Wednesday, 8 February 2017

How To Manage Your Money - a beginner guide (Part Two)

So, you’ve started budgeting your money, you’re building credit, and you’re spending less than you earn.  Now comes the next part: saving for the future, which for a lot of people can be even more daunting.  Far too many people find excuses to put this off, perhaps because it seems too far away to matter, or it feels impossible and overwhelming.  However, the consequences of not paying attention to this from an early stage can be far reaching. The earlier you start saving, the better off you’ll be later on in life.  Not only that, you’ll also spend less effort trying to get there later.

Remember those sections in your budget discussed last week called Savings and Investments? Start trying to make sure you’re adding to these as a matter of habit.  If your employer uses direct deposit and your monthly salary goes directly to your bank account (which tends to be the case for most of us), you can ask for different portions of your pay sent to multiple accounts.  You can use this to send money to a separate savings account that you don’t have a debit card for, or that’s not easy to transfer to your regular checking account. Note - The money you never have access to is the easiest to save.

Having money in a savings account will help you save for little things, like your emergency fund or a new computer. But your real, long-term savings are going toward something far more important: retirement.  One day you’ll want to stop working, and you’ll need a big chunk of savings to keep you going in your golden years.  A modest savings account isn’t the best way to do this, and this is where more sophisticated and structured investments will come in to play.   If you can allocate a portion of savings into some fairly simple, low-risk investments, it will make money for you while you sleep—and over the course of years and decades, that can add up to an awful lot.  

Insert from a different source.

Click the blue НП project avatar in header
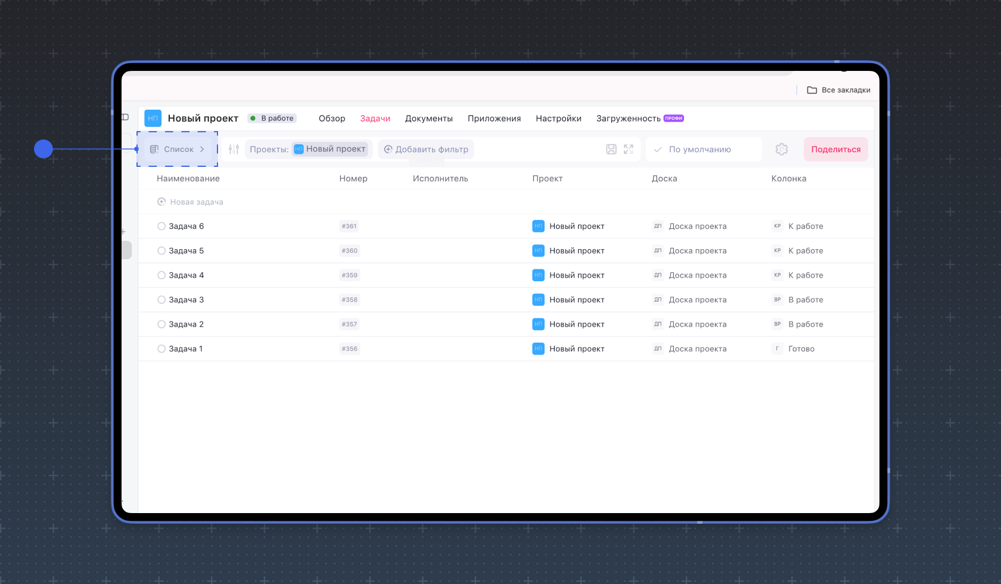1001x584 pixels. tap(153, 118)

Long-term investments can may come in part from your employer.  Many companies offer pension plans that you can fund with money deducted from your paycheck before taxes. In some cases, employers will also match some or all of what you contribute, which means you’re literally getting free money just for having an investment account with them.  Company pensions are by no means risk-free however, and the rapidly increasing pensions deficit in countries like the US, UK, France and Germany unfortunately means many final salary schemes are no longer available to new employees.  This means more and more people are turning to private pension schemes to help fund their retirement.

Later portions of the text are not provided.